Nach seiner Präsentation folgte noch eine Bitte, ich sollte ihm demnächst unbedingt noch erzählen, wie es kam, dass ich in so jungen Jahren diese Bücher gelesen hatte…

Epilog!
Niemand wurde anschließend etwas von meinem Erlebnis erzählt.
Als endlich jene Wohnung anstand, öffnete ich ich für Walting die Schlafzimmertür, mit dem Spruch: Hereinspaziert in das Panoptikum!

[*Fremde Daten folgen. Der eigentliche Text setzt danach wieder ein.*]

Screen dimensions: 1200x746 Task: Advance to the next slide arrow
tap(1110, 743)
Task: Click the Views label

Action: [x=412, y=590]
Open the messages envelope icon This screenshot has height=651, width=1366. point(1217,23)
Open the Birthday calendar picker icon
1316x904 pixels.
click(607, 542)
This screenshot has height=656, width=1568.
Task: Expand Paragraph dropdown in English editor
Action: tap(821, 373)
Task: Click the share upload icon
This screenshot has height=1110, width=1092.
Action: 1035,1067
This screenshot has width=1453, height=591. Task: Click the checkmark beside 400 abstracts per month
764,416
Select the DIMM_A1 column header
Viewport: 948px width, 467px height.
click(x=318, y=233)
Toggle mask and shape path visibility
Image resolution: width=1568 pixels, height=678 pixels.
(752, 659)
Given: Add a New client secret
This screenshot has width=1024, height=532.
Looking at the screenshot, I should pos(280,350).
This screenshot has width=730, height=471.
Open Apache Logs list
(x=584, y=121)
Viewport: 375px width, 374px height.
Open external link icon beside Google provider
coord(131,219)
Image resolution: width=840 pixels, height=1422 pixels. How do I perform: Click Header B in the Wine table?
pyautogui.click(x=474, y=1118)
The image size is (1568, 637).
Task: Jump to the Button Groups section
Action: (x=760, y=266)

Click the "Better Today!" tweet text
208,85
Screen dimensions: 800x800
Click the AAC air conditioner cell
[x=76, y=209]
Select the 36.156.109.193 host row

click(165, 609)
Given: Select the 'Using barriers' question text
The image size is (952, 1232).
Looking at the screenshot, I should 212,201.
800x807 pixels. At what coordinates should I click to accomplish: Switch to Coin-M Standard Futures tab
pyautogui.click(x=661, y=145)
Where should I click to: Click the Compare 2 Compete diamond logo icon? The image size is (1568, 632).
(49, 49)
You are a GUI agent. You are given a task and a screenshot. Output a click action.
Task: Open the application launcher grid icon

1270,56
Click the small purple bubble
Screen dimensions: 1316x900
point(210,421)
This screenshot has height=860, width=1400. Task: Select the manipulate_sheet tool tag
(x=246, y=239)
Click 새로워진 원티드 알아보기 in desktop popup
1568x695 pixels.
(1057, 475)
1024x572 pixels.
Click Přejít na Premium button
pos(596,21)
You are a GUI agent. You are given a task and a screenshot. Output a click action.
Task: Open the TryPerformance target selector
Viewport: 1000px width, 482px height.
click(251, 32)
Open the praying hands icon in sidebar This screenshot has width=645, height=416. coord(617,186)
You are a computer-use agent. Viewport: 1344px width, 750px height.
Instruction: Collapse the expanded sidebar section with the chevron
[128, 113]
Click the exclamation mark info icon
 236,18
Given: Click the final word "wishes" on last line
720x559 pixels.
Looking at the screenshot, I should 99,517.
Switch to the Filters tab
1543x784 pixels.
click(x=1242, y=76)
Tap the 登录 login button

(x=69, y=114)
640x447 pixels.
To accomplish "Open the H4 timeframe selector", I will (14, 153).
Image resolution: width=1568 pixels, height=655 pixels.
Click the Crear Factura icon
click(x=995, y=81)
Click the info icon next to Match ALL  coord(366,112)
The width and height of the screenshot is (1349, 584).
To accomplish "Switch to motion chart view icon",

Da verschwand die Mieterin flugs.
Nach kurzer Zeit der Verblüffung, mutmaßte mein Kollege: Der Kerl ist pervers! Stelle mir gerade vor, der pimpert seine Alte von hinten. Während sie sich auf dem Fußteil abstützt, wedeln dabei ihre Titten im Takt hin und her, zu seinem Orgasmus grüßt er dann mit erhobener Hand, den lange verblichenen Führer in den Spiegeln…

Fussnote: Während einer späteren vorsichtigen Offenbarung seinerseits, kam heraus, es handelte sich bei dem ewiggestrigen Volksgenossen natürlich nicht um einen ehemaligen Ortsbauernführer der noch immer seiner Blut-und-Boden-Ideologie anhing, sondern um einen Berufsjugendlichen aus dem Umfeld der Reichsjugendführerschaft...
Nach Abschluss sämtlicher Arbeiten erschien der Mann persönlich an unserem Bauwagen und spendierte für die gute deutsche Arbeit 50 DM.